All change efforts boil down to the same mission: Can you get people to start beating on a new way?
Self-control is an exhaustible resource.
When people try to change things, they’re usually tinkering with behaviors that have become automatic, and changing those behaviors requires careful supervision by the rider. The bigger the change you’re suggesting, the more it will sap people’s self-control.
Change is hard because people wear themselves out. What looks like laziness is often exhaustion.
Remember that if your reach your colleagues’ Riders but not their Elephants, they will have direction without motivation. Maybe their Riders will drag their Elephants down the road for a while, but that effort can’t last long.
What looks like resistance is often a lack of clarity.
If you want people to change, you must provide crystal clear direction.
In tough times, the Rider sees problems everywhere, and “analysis paralysis” often kicks in. The Rider will spin his wheels indefinitely unless he’s given clear direction. That’s why to make progress on a change, you need ways to direct the Rider. Show him where to go, how to act, and what destination to pursue. And that’s why bright spots are so essential because they are your best hope for directing the Rider when you’re trying to bring about change.
“What’s working now and how can we do more of it?”
What is the ratio of time I spend solving problems to the time I spend scaling success?
Ambiguity is the enemy. Any successful change requires a translation of ambiguous goals into concrete behaviors. To make a switch, you need to script the critical moves.
Everything is hard before it is easy.
Habits are behavioral autopilot, and that’s why they’re such a critical tool for leaders. Leaders who can instill habits that reinforce their teams’ goals are essentially making progress for free. They’ve changed behavior in a way that doesn’t draw down the Rider’s reserves of self-control.
Can you create a habit that supports the change you’re trying to make?
1: The habit needs to advance to the mission.
2: The habit needs to be relatively easy to embrace.
We need to be looking for bright spots, however tiny, and rewarding them.
Our Riders by nature focus on the negative. Problems are easy to spot; progress, is much harder. The progress is precious.
Reinforcement does require you to have a clear view of the destination, and it requires you to be savvy enough to reinforce the bright spots behaviors when they happen.
The mere exposure principle assured us that a change effort that initially feels unwelcome and foreign will gradually be perceived more favorably as people become accustomed to it.
Cognitive dissonance works in your favor. People don’t like to act in one way and think in another. As people begin to act differently, they’ll start to think of themselves differently.
The Fundamental Attribution Error is a bias where we tend to attribute a person’s behavior as an attribute of their character or personality instead of as a reaction to their circumstances or environment.

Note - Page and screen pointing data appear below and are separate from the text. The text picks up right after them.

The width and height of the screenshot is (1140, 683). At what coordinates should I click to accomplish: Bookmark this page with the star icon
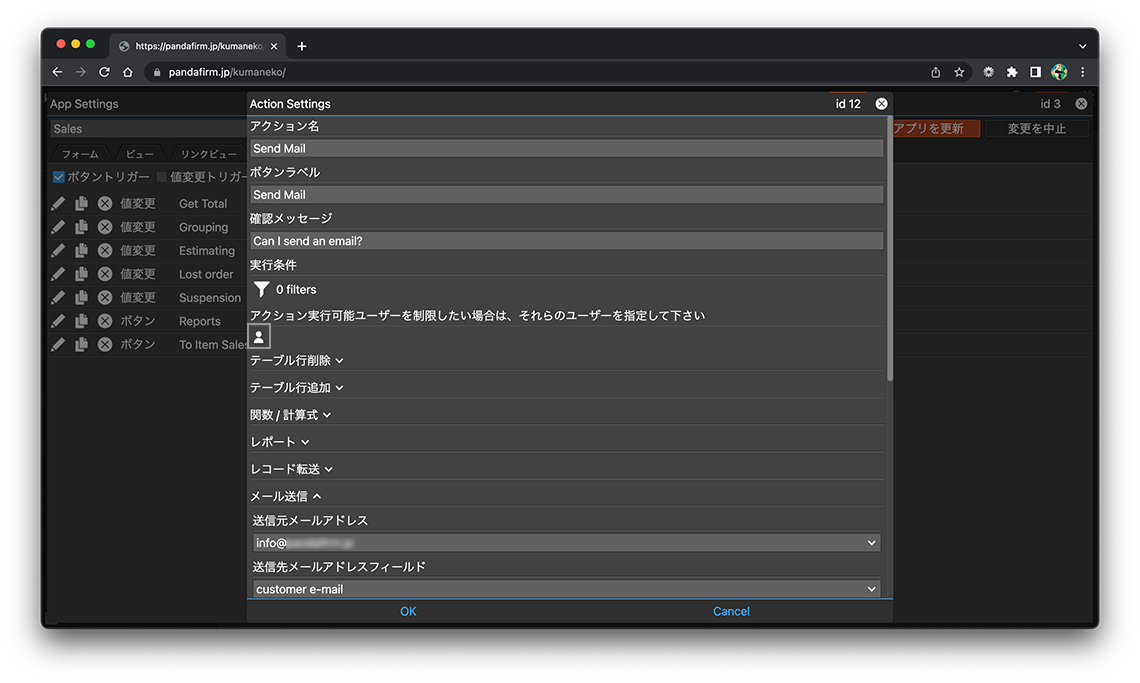[x=959, y=72]
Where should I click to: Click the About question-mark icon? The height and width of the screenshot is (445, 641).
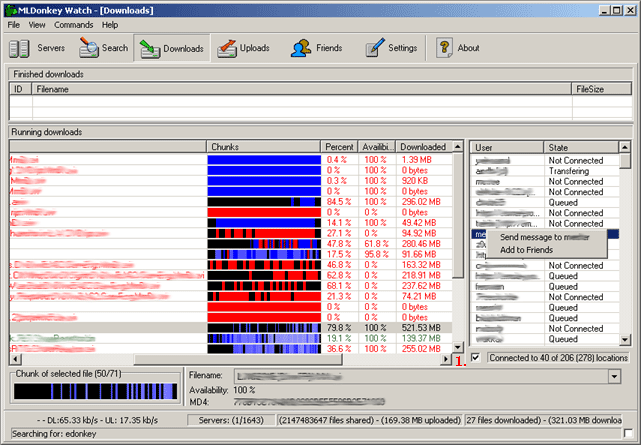(x=445, y=48)
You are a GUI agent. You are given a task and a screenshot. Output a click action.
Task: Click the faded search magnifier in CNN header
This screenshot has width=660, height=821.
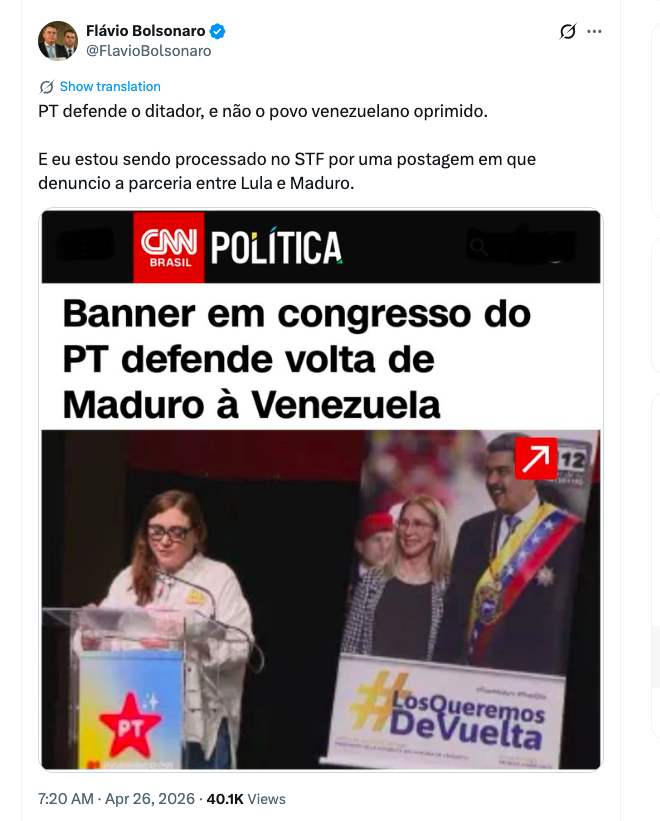click(478, 247)
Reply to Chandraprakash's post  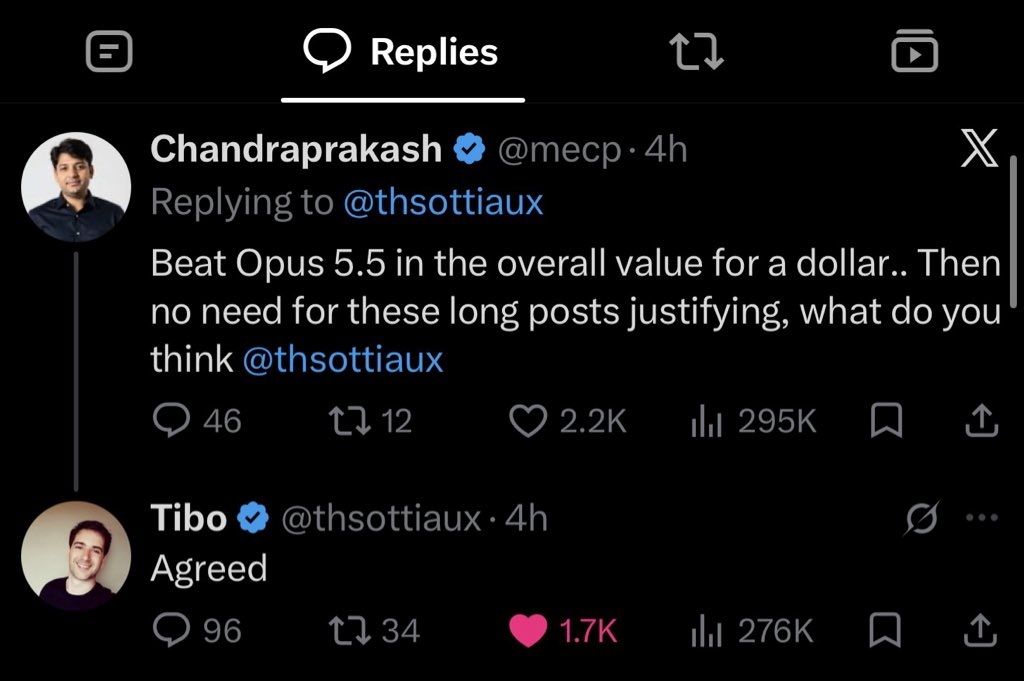[197, 420]
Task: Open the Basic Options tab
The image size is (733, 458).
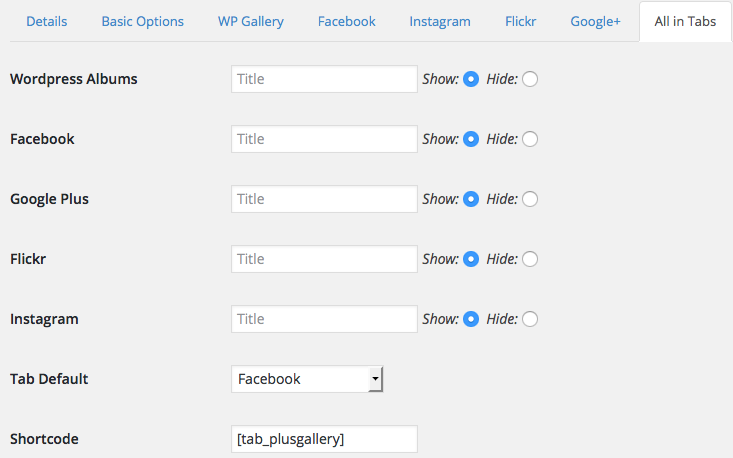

The people who change have clear direction, ample motivation, and a supportive environment. When change works, it’s because the Rider, the Elephant, and the Path are all aligned in support of the switch.
Direct the Rider:
Follow the bright spots. Investigate what’s working and clone it.
Script the critical moves. Don’t think big picture, think in terms of specific behavior.
Point to the destination. Change is easier when you know where you’re going and why it’s worth it.
Motivate the Elephant.
Find the feeling. Knowing something isn’t enough to cause change. Make people feel something.
Shrink the change. Break down the change until it no longer spooks the Elephant.
Grow your people. Cultivate a sense of identity and instill a growth mindset.
Shape the path.
Tweak the environment. When the situation changes, the behavior changes. So change the situation.
Build habits. When behavior is habitual, it’s free- it doesn’t tax the rider. Look for ways to encourage habits.
Rally the herd. Behavior is contagious. Help it spread.
Problem: people were excited at first, but then we hit some rough patches and lost momentum.
- Focus on building habits. When you create habits you get new behavior for free and you’re less likely to back-slide.
- Motivate the Elephant by reminding people how much they’ve already accomplished.
- Teach the growth mindset. Every success is going to involve rough patches.